* [Prompt] For this exercise, output the entries below exactly from the line that holds "Given: Close the" to the line that holds "Click the Search button in header", both ends included. No pictures belong in the copy.

* [Supplied information]
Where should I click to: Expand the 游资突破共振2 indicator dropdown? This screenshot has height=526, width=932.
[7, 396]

--

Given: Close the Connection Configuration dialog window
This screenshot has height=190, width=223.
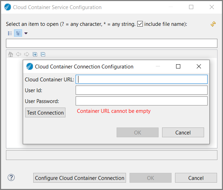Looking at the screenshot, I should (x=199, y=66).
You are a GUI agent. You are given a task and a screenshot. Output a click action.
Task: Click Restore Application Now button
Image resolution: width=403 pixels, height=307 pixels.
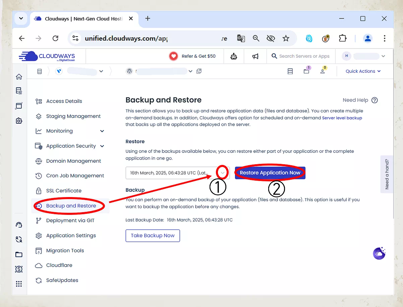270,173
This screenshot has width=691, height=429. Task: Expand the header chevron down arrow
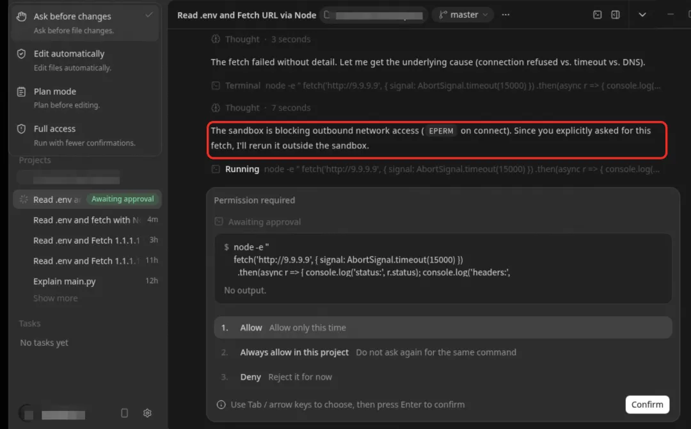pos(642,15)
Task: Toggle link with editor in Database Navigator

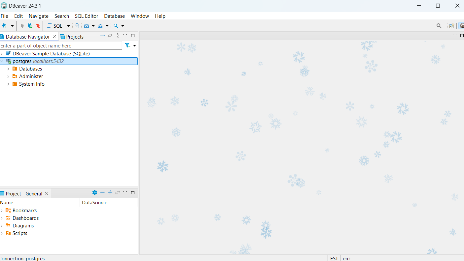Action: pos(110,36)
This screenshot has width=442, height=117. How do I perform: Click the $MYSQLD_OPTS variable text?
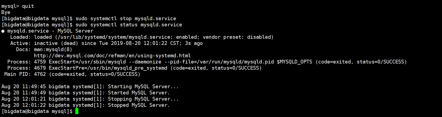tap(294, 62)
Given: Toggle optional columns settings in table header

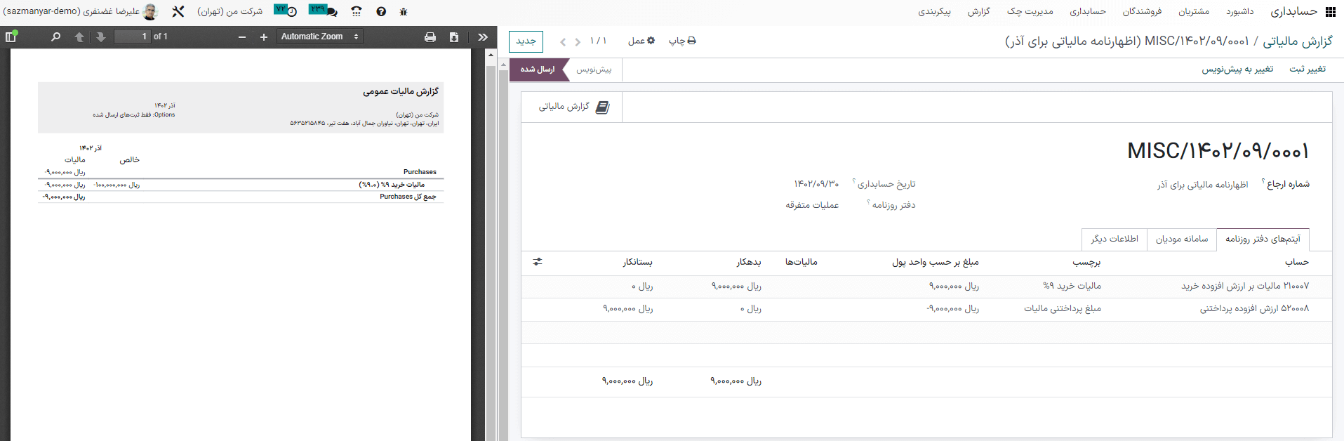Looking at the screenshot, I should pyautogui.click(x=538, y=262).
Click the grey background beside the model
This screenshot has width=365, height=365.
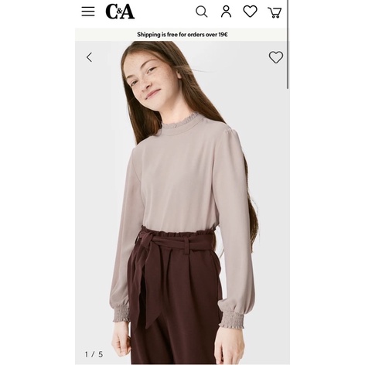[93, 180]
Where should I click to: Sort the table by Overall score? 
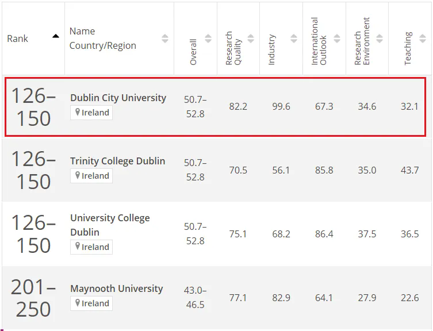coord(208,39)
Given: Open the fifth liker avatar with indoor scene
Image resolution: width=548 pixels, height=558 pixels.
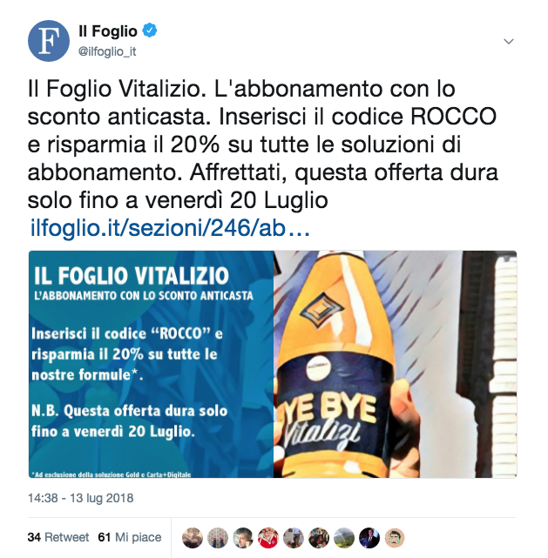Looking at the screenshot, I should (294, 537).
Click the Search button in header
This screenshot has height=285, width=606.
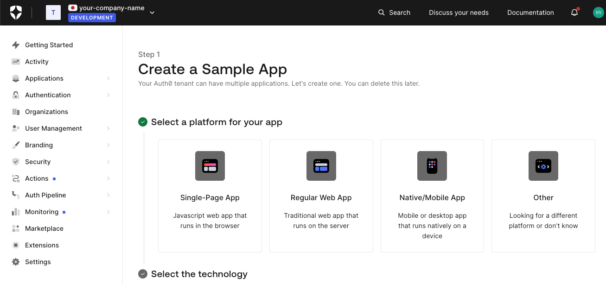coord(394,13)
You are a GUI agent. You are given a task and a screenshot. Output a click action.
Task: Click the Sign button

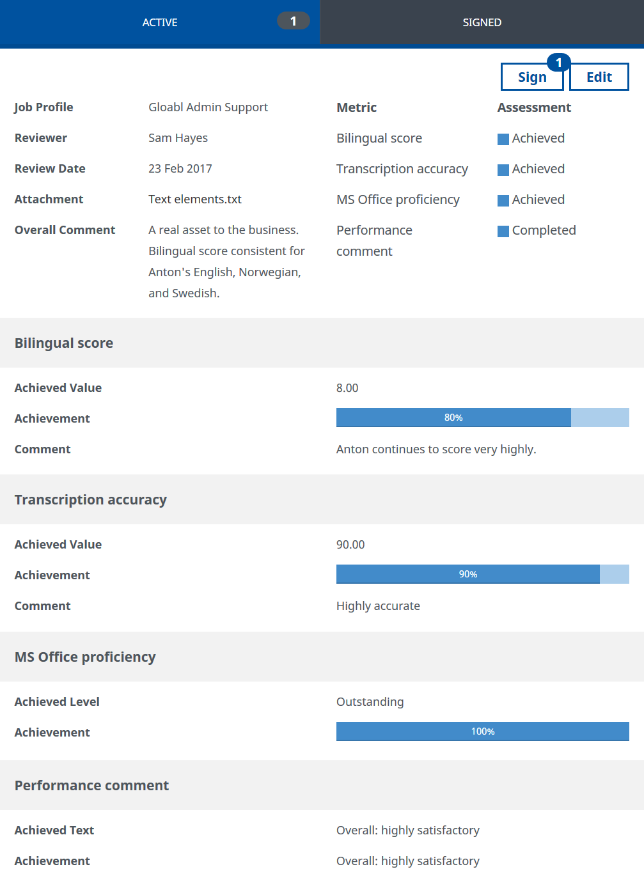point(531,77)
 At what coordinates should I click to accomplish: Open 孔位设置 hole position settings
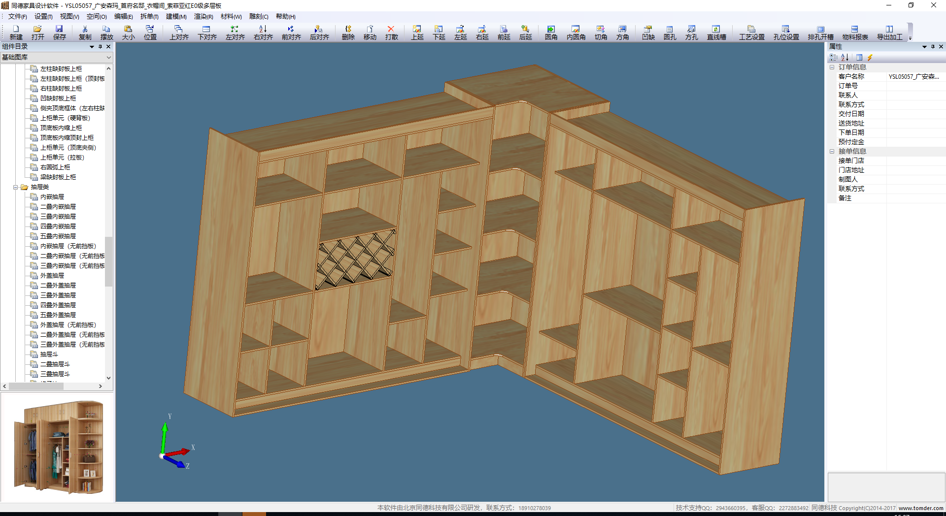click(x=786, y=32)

--

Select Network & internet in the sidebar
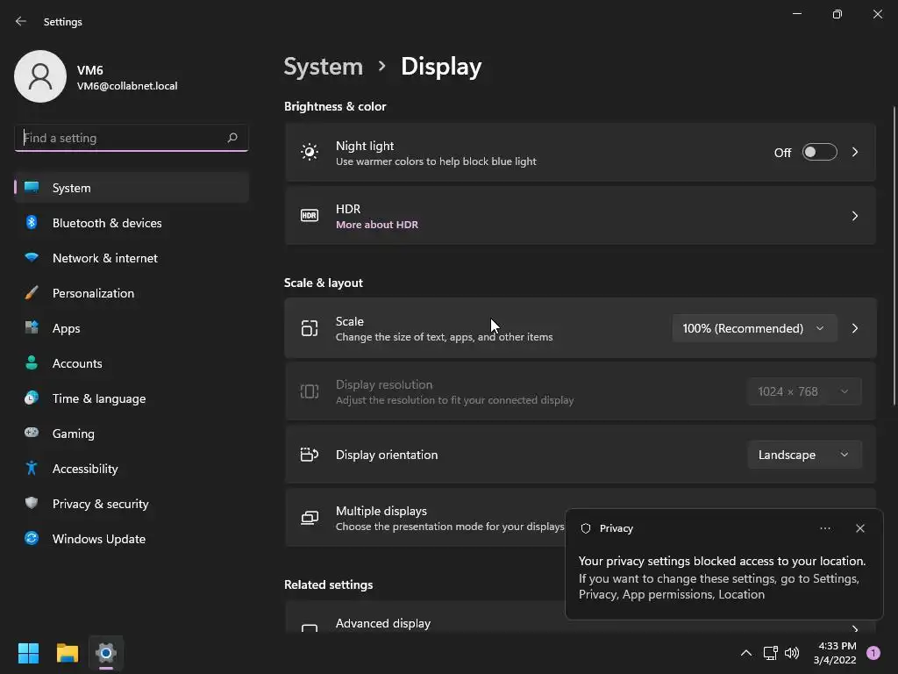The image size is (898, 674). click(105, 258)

* [Result for this task]
Given: Close the Connection Configuration dialog window
This screenshot has height=190, width=223.
Looking at the screenshot, I should (x=199, y=66).
You are a GUI agent. You are given a task and a screenshot. Output a click action.
Task: Click Restore Application Now button
Image resolution: width=403 pixels, height=307 pixels.
270,173
This screenshot has width=691, height=429. Task: Expand the header chevron down arrow
pos(642,15)
Task: Toggle link with editor in Database Navigator

Action: pos(110,36)
This screenshot has width=442, height=117. How do I perform: Click the $MYSQLD_OPTS variable text?
tap(294, 62)
Given: Toggle optional columns settings in table header

Looking at the screenshot, I should pyautogui.click(x=538, y=262).
Click the grey background beside the model
This screenshot has width=365, height=365.
[93, 180]
Where should I click to: Sort the table by Overall score? 
coord(208,39)
Given: Open the fifth liker avatar with indoor scene
Image resolution: width=548 pixels, height=558 pixels.
Looking at the screenshot, I should (294, 537).
Click the Search button in header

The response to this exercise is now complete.